YOU DO NOT NEED TO RESEND YOUR MESSAGE.

Delivery to the following recipients has been delayed.

              <maemo-developers@maemo.org>

The reason for the problem:
4.4.0 - Other network problem '[Errno 61] Connection refused'
=====================================================
Comment 48 arnim sauerbier 2010-01-27 02:26:19 UTC
I see BADSIG E40DC434616730BD again now - Jan 27 
My current ip is 84.128.203.34

Should this symptom have a bugreport of its own?
Comment 49 Tero Kojo nokia 2010-01-27 08:56:30 UTC
(In reply to comment #48)
> I see BADSIG E40DC434616730BD again now - Jan 27 
> My current ip is 84.128.203.34
> 
> Should this symptom have a bugreport of its own?

Yes, this was actually a result of a package being deleted from testing and
devel on the developers request (turned out that the app for securing your
device worked too well).
Comment 50 Tuomas Kulve 2010-02-03 08:34:08 UTC
So, what's status now?

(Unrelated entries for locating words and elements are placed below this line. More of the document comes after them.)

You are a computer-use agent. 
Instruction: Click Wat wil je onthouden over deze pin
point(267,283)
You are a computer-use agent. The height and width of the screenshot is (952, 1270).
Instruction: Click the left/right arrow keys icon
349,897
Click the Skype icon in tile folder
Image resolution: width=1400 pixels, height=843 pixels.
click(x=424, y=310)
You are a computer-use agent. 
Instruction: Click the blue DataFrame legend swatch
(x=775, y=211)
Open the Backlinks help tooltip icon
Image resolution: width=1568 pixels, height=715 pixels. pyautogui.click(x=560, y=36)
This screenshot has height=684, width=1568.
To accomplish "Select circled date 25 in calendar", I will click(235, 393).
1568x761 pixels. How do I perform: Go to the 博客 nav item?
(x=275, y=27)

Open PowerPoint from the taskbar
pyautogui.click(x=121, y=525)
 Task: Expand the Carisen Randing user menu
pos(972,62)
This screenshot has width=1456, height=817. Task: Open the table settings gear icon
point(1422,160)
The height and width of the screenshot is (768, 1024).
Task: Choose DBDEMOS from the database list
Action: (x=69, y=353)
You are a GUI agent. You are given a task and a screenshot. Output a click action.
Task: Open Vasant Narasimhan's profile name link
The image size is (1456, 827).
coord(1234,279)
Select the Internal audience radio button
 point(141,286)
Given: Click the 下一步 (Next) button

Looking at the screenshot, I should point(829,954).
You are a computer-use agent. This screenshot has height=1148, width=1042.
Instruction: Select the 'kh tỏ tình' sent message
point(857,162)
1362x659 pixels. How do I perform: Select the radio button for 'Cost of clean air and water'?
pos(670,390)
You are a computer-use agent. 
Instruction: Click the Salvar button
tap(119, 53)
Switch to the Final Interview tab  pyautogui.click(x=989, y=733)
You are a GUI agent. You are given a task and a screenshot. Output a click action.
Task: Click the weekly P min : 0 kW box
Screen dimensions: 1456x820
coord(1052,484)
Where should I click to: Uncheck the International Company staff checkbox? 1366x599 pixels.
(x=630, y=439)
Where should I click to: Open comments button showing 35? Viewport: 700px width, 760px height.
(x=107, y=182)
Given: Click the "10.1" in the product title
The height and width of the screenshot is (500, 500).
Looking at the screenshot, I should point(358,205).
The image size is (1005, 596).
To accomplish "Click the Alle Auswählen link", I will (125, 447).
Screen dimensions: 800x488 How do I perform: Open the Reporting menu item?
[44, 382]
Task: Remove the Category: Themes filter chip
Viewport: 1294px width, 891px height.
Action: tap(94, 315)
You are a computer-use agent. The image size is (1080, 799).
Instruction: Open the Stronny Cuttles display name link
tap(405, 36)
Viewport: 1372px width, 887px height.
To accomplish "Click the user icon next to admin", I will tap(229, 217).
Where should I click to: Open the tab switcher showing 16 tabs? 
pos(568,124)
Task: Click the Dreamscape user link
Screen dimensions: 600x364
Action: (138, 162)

Is the new ISP in use? What about the build servers?
Comment 51 Tero Kojo nokia 2010-02-08 11:57:01 UTC
(In reply to comment #50)
> So, what's status now? Is the new ISP in use? What about the build servers?

Has been for a while. Many problems reported in this thread were due to the new
ISP not getting things right the first time.

Build servers? They have been in the new place since December. Do you need more
speed?
Comment 52 Jeff Moe 2010-02-23 13:42:24 UTC
AFAICT all the new servers have been in place for a few weeks and there are no
new pending moves, so this is FIXED.